Overblog Suivre ce blog
Editer l'article Administration Créer mon blog
1 juin 2017 4 01 /06 /juin /2017 20:29

Un programme associant alimentation de type paléo, activité physique, gestion du stress, améliore l'humeur et les troubles cognitifs de patients atteints de SEP.

Les traitements médicamenteux de la sclérose en plaques (SEP) ont souvent des effets indésirables.

Aussi, des alternatives sont explorées, qui font souvent appel à un changement de régime alimentaire et de l'exercice physique.

Plusieurs types de régimes sont aujourd'hui en cours d'évaluation. Sclérose en plaques : un régime améliore la qualité de vie

Dans un article paru dans le Journal of The American College of Nutrition, des chercheurs de l’université de l’Iowa donnent les résultats d'un nouveau programme pour améliorer l’humeur et la fonction cognitive.

La SEP est une maladie qui s’aggrave généralement avec le temps.

Le système immunitaire attaque le système nerveux, ce qui peut altérer la motricité, la vue, la parole.

Environ 60% des patients atteints de SEP rencontrent des problèmes cognitifs, comme des troubles de l’attention ou de la mémoire. Ils sont aussi souvent touchés par l’anxiété et la dépression, ce qui peut aggraver les déficits cognitifs.

Des résultats dès les premiers mois L’objectif de cet essai clinique était de savoir si un programme alliant plusieurs interventions non-médicamenteuses pourrait améliorer ces fonctions chez des adultes souffrant de SEP progressive.

Le programme de 12 mois incluait un régime paléo modifié, des exercices visant à fortifier les muscles du tronc et des membres inférieurs, une stimulation neuromusculaire électrique et une gestion du stress par la méditation et l’automassage.

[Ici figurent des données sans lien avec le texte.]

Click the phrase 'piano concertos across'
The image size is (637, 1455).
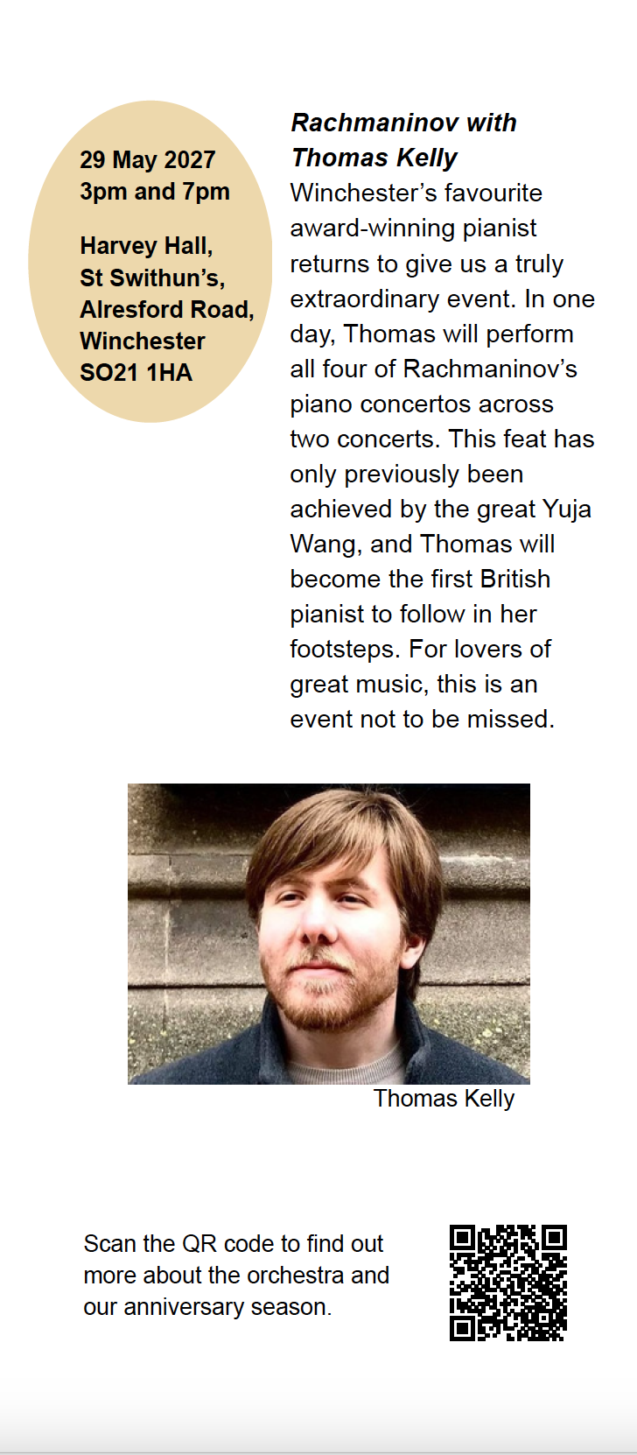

Les participants ont complété des questionnaires à 3, 6, 9 et 12 mois.

Le régime paléo modifié comprenait des aliments «recommandés» (légumes verts, légumes riches en composés soufrés comme le chou, le brocoli, fruits et légumes très colorés) et des aliments «encouragés» (protéines végétales et animales, algues, laits végétaux).

Etaient exclus gluten, œufs, produits laitiers.

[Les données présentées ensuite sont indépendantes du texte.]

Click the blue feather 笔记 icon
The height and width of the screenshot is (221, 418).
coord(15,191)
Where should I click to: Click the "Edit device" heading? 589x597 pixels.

Dans un régime paléo "strict", les oeufs sont autorisés.

Résultats :

Plus les participants ont adhéré au programme, plus les améliorations à 12 mois ont été grandes pour ce qui est de l’anxiété, la dépression, les fonctions cognitive et exécutive.

Les améliorations de l’humeur et de la fonction cognitive étaient surtout liées à l’adhérence au régime paléo modifié, plus qu'au volume de sport ou à la gestion du stress.

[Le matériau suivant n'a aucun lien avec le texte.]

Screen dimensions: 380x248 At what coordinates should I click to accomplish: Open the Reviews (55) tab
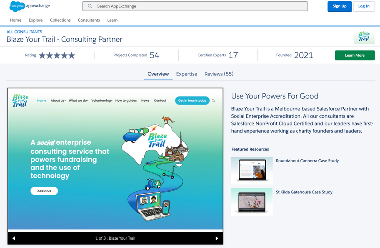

Les améliorations des états anxieux et dépressif étaient évidents après quelques mois, alors que pour la fonction cognitive, il fallait attendre plus longtemps.

Un million de dollars pour mener d'autres études L'étude a été conduite par le Pr Terry Wahls, une professeure de médecine de l’université de l'Iowa, et ses collègues.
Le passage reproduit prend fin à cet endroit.